Without changes in their environment shaping how they persist, machines may simulate participation. But they don’t truly engage. They act without inhabiting. They process without perspective. Perhaps this is one of the main reasons artificial intelligence may fall short of achieving sentience. It relies on static, internal representations and lacks the embodied, experiential living necessary for understanding, concern, or care. Without lived coupling, there may be behavior but not presence. There may be processing but not perspective.
While navigating complexity, my hope is that this reframing offers both humility and hope: Humility, because it reminds us that our understanding is always partial and situated; hope, because it suggests that intelligence isn’t a fixed capacity but a living process which is co-created and transformed through our engagements with the world and with each other in a social realm.
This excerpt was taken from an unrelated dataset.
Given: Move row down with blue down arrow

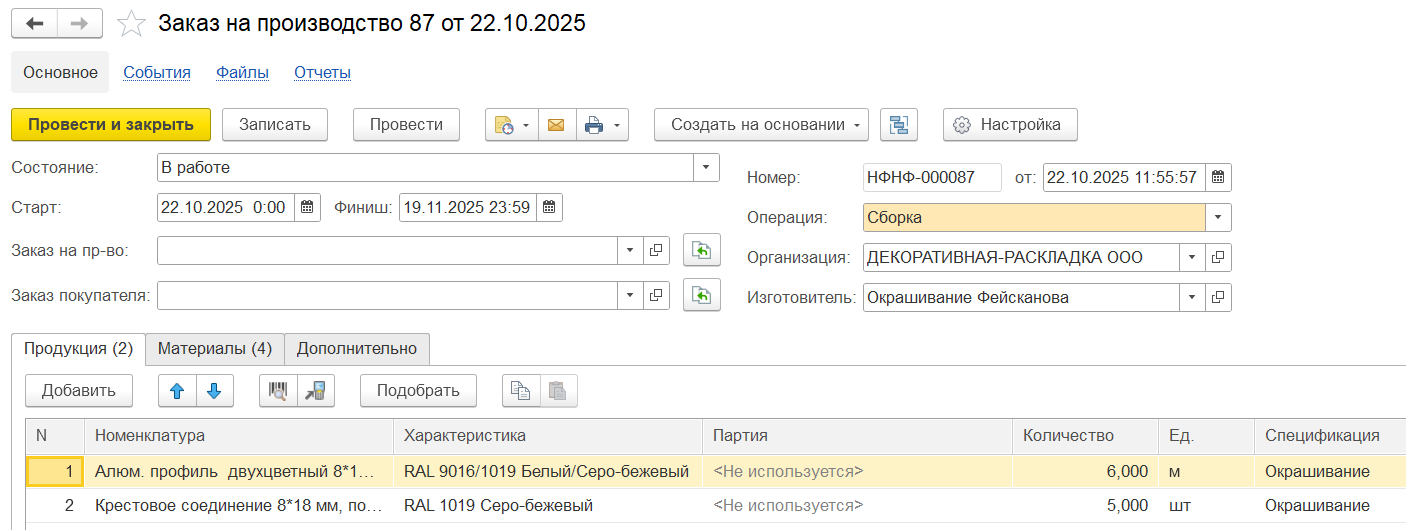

I’ll finish with an excellent quote from Ezequiel Di Paolo, Marieke Rhohde, and Hanne De Jaegher:
“Organisms do not passively receive information from their environments, which they then translate into internal representations. Natural cognitive systems are simply not in the business of accessing their world in order to build accurate pictures of it. They participate in the generation of meaning through their bodies and action, often engaging in transformational and not merely informational interactions; they enact a world.”
* Hat tip to Heinz von Foerster’s wonderful quote: “Am I apart from the universe, or am I a part of the universe?”
Published July 11, 2025, in Harish Jose’s blog.